- Cover for the 2004 re-release

Single by O-Zone

from the album Number 1 (reissue) and DiscO-Zone
- Language: Romanian
- Released: c. December 2002
- Recorded: September 2002
- Studio: MOF Records studio (Bucharest, Romania)
- Genre: Dance-pop
- Length: 3:49
- Label: Media Services
- Songwriter: Dan Balan
- Producer: Balan

O-Zone singles chronology
| "Numai tu" (2002) | "Despre tine" (2002) | "Dragostea din tei" (2003) |

Music video
- "Despre tine" on YouTube

= Despre tine =

2002 single by O-Zone

"Despre tine" (Note: /ro/.) (About You) is a song recorded by the Moldovan Eurodance group O-Zone, released as a single by Media Services in Romania around December 2002. Written and produced by the band's founder Dan Balan, it was included on a reissue of their second studio album Number 1 (2002) and later on their third studio album DiscO-Zone (2003). Work on "Despre tine" spanned three weeks in September 2002, and its recording took place at the MOF Records studio with the assistance of Bogdan Popoiag. Following the international success of O-Zone's 2003 single "Dragostea din tei", "Despre tine" was re-released in select European markets in August 2004. Musically, it is a dance-pop song performed in Romanian.

At the MTV Romania Music Awards 2003, "Despre tine" won Best Song and Best Dance. It also received a nomination for Best Dance-Pop Song at the Radio România Actualități Awards the same year. Commercially, a music critic considered the track successful, though on a smaller scale than "Dragostea din tei". It topped the Romanian Top 100 in 2003 and reached number one in Norway in 2004, while also charting within the top 10 in Austria, Wallonia, Denmark, France, Germany, Italy, Spain, Sweden, and Switzerland.

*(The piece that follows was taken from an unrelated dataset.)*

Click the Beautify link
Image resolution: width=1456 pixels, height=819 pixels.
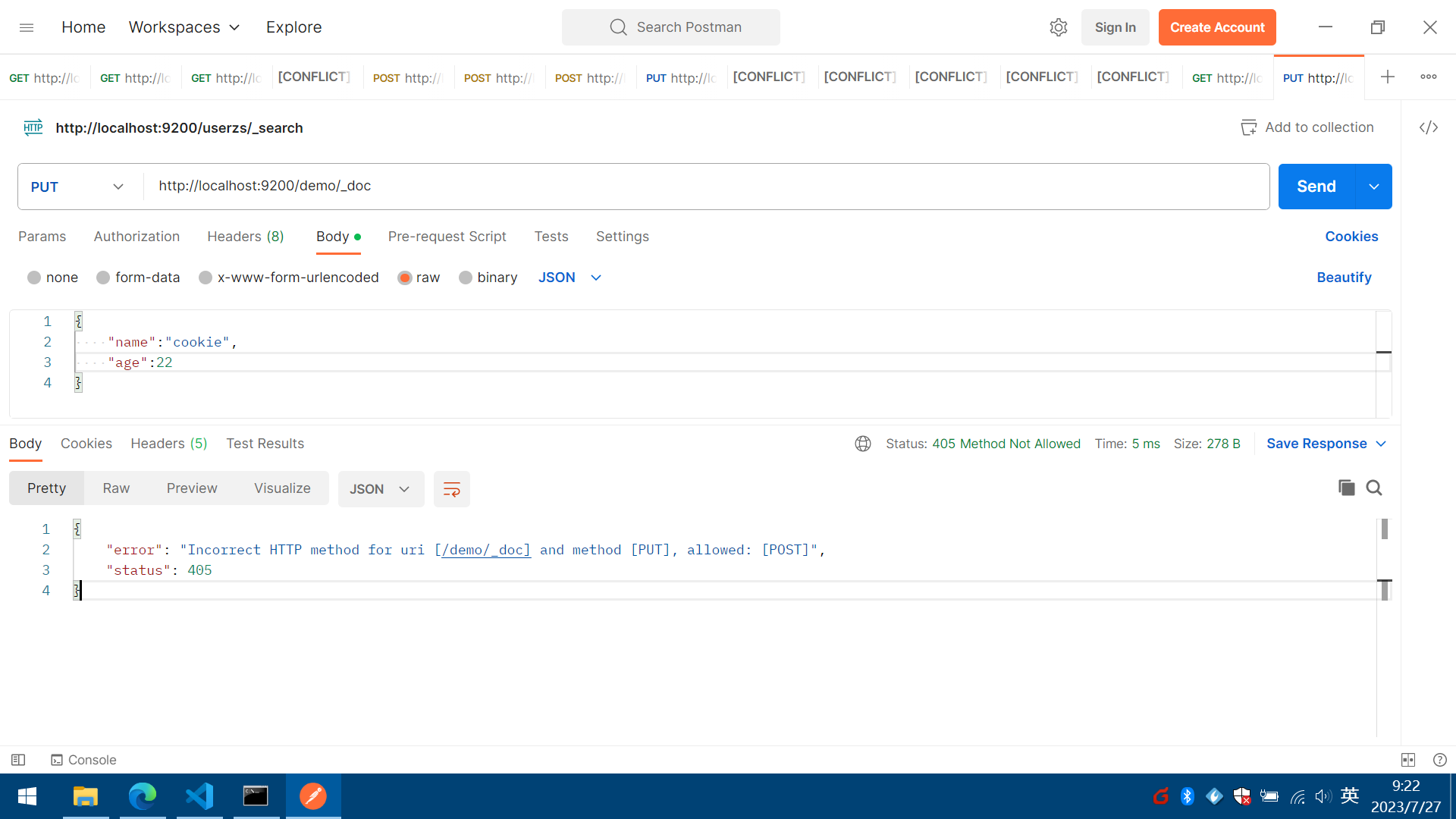[x=1344, y=278]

The song was certified double gold in Romania and gold in France. A music video to promote "Despre tine" was released in 2004 and portrays O-Zone performing the song at a club among a dancing crowd. The group also performed the song live on television, including on Hit Machine in France and Top of the Pops in Germany.

==Background and release==
O-Zone was a Moldovan group formed in 1999 by Dan Balan. The original lineup included Balan and Petru Jelihovschi, both of whom had previously performed in the gothic and doom metal band Inferialis during the 1990s. Seeking a more commercially viable sound, the duo released O-Zone's debut studio album Dar, unde ești... in 1999. The album found success in Moldova, but Jelihovschi subsequently departed the project to pursue a career in television. Balan auditioned two new members—Radu Sîrbu and Arsenie Todiraș—and, in 2002, relocated the group to neighboring Romania in search of a larger music market. The absence of a language barrier, as Romanian is spoken in both countries, and their sense of unity from their shared history facilitated this move.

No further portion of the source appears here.